Ariadne auf Naxos
At the home of the richest man in Vienna, preparations for an evening of music are under way. Two troupes of musicians and singers have arrived. One is a burlesque group, led by the saucy comedienne Zerbinetta. The other is an opera company, who will present an opera seria, Ariadne auf Naxos, the work of the Composer. Members of the two companies quarrel over which performance should be presented first. However, the preparations are thrown into confusion by an announcement by the Major-domo. The dinner for the assembled guests has run longer than planned. Therefore, both performances must take place at the same time as they have been ordered and paid for. The performances must not run one minute later than scheduled, despite the late start, since at nine o'clock there will be fireworks in the garden.
At first, the impetuous young Composer refuses to discuss any changes to his opera.
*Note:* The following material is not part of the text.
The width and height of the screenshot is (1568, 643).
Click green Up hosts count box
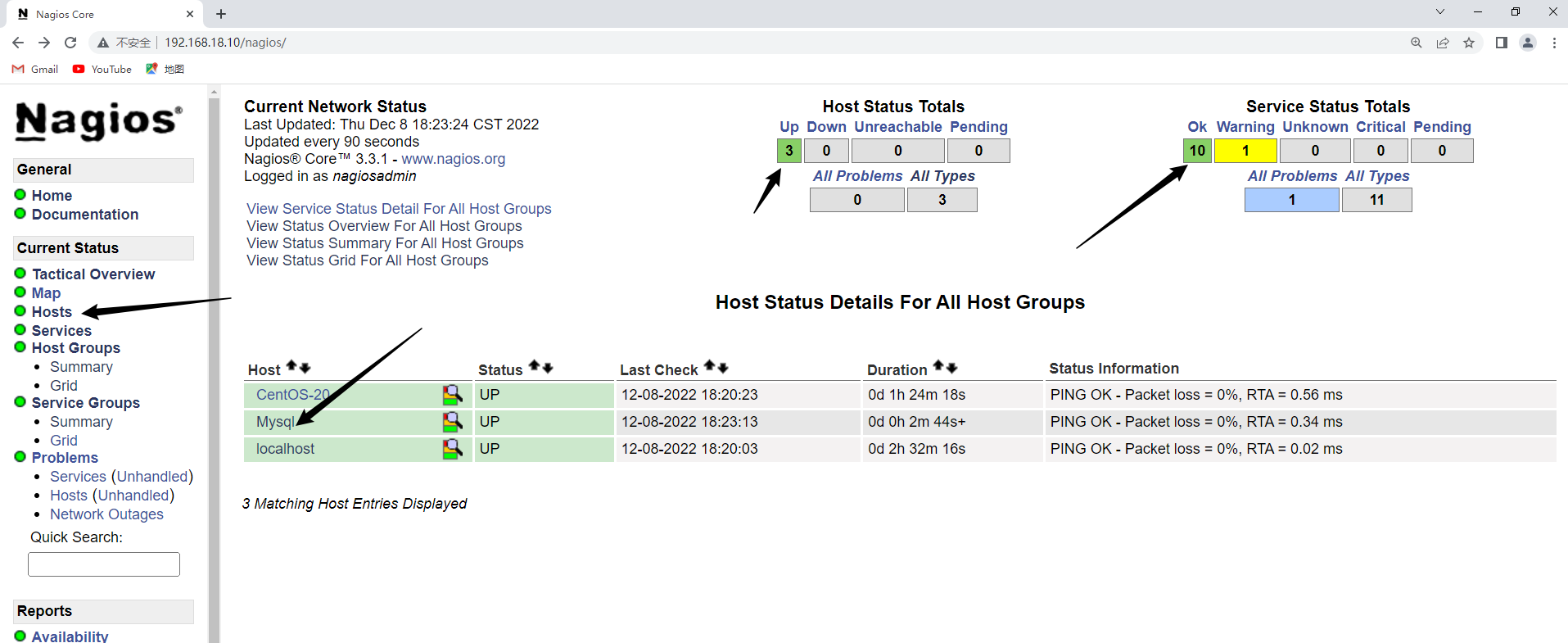click(789, 151)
But his teacher, the Music Master, points out that his pay depends on accepting the situation, and counsels him to be prudent, and Zerbinetta turns the full force of her charm on him, so he drops his objections. The cast of the opera seria intrigue against each other, each demanding that his arias be not cut while the other performers' parts are cut instead. A dancing master introduces Zerbinetta into the plot, which she understands from her very own perspective, and she gets ready for the performance. The Composer realizes what he has assented to, plunges into despair and storms out.
Ariadne is shown abandoned by her former lover, Theseus, on the desert island of Naxos, with no company other than the nymphs Naiad, Dryad, and Echo. Ariadne bewails her fate, mourns her lost love, and longs for death. Zerbinetta and her four companions from the burlesque group enter and attempt to cheer Ariadne by singing and dancing, but without success. In a sustained and dazzling piece of coloratura singing, Zerbinetta tells the Princess to let bygones be bygones and insists that the simplest way to get over a broken heart is to find another man. In a comic interlude, each of the clowns pursues Zerbinetta. Eventually, she chooses Harlequin, a baritone, and the two sing a love duet together while the other clowns express frustration and envy.
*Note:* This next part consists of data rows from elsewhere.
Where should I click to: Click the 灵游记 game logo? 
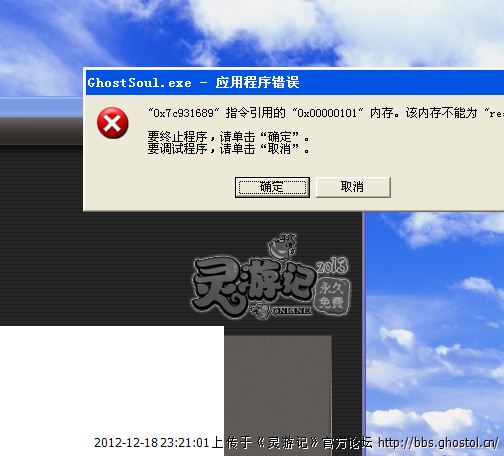click(x=253, y=286)
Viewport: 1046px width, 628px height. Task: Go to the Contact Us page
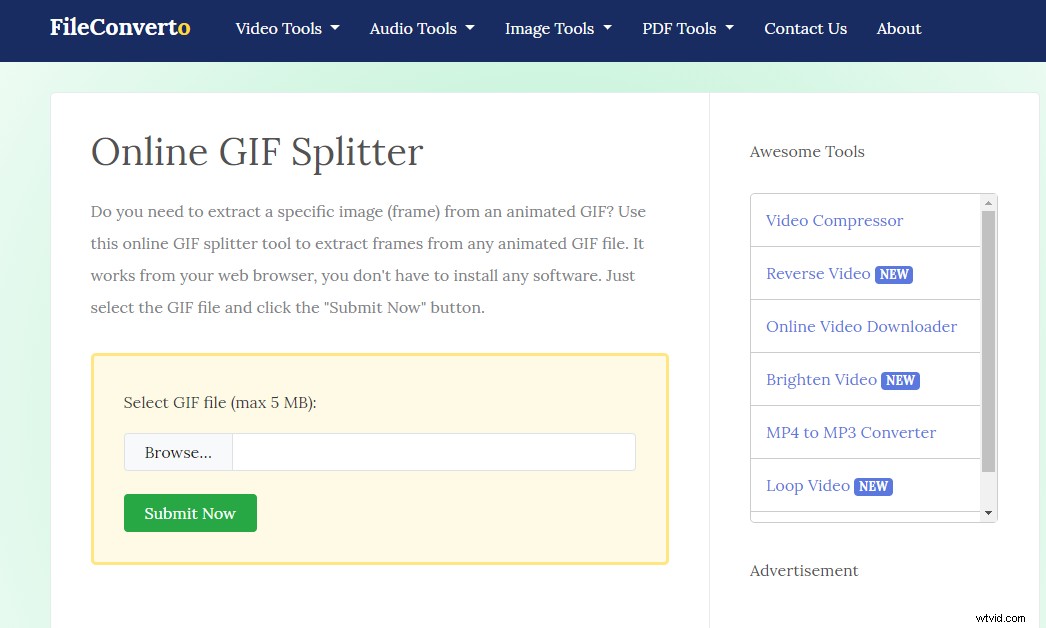pos(805,29)
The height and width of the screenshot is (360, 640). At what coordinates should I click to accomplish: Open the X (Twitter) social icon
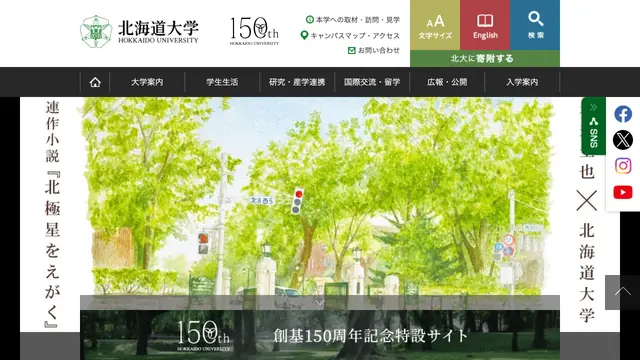click(623, 140)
The nymphs announce the arrival of a stranger on the island. Ariadne thinks it is Hermes, the messenger of death, but it is the god Bacchus, who is fleeing from the sorceress Circe. At first they do not understand their mistaken identification of each other. Bacchus eventually falls in love with Ariadne, who agrees to follow him to the realm of death to search for Theseus. Bacchus promises to set her in the heavens as a constellation. Zerbinetta returns briefly to repeat her philosophy of love: when a new love arrives, one has no choice but to yield. The opera ends with a passionate duet sung by Ariadne and Bacchus.